While the many styles of jazz reflect the lifestyles and culture of African Americans during the various historical periods, jazz can categorically be described as music having a) a vitality, originality and spontaneity in which improvisation is an essential element; b) a distinctive relationship to time in which the music is played a little ahead of, or a little behind, the main beats, referred to as “swing” and enhanced with syncopation; and c) pitch and tonal inflections along with phrasing that reflect the creativity and musicianship of the performer. These characteristics are present in varying degrees in the wide range of jazz styles and various stages of jazz development.

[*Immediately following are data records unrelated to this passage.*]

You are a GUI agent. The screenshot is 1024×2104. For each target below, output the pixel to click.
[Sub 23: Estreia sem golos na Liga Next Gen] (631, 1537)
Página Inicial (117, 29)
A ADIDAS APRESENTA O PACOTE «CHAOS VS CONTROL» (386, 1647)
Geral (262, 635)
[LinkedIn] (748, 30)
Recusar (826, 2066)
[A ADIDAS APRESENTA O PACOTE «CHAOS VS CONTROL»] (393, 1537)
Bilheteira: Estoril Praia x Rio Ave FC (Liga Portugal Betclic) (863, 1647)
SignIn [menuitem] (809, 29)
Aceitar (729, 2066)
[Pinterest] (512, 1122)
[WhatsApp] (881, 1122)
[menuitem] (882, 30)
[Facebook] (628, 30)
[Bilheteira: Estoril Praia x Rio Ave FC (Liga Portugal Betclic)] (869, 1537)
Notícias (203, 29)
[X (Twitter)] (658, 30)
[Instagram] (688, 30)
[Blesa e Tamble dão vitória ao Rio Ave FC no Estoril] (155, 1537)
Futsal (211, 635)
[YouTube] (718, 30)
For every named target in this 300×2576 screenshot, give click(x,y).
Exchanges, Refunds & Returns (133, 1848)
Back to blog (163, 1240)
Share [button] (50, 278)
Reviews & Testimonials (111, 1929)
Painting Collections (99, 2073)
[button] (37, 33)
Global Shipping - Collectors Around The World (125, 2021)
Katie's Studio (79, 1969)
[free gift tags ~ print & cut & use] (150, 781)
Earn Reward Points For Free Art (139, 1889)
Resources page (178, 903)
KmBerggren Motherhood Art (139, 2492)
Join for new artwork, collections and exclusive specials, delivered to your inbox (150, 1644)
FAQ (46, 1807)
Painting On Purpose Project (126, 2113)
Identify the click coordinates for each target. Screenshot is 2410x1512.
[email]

Jazz is still the most recognizable and most highly influential music in the world today. As an artistic and cultural tradition, jazz reveals the “soul” of African Americans and in all of its manifestations captures the “spirit” of life in America.
- Conyers, James L., Jr. (Ed.). (2001). African American Jazz and Rap: Social and Philosophical Examination of Black Expressive Behavior. Jefferson, NC: MacFarland. Relates music to social and political consciousness.
- Martin, Henry. (1986). Enjoying Jazz. New York: Schirmer. Gives a brief survey of various jazz styles.
- Megill, Donald D., & Demoy, Richard S. (2004). Introduction to Jazz History. Upper Saddle River, NJ: Prentice Hall. Highlights some musicians and jazz styles.
- Ramsey, Guthrie P., Jr. (2003). Race Music: Black Cultures from Bebop to Hip-Hop. Berkeley: University of California Press. Provides contemporary comments on social realities in relation to jazz.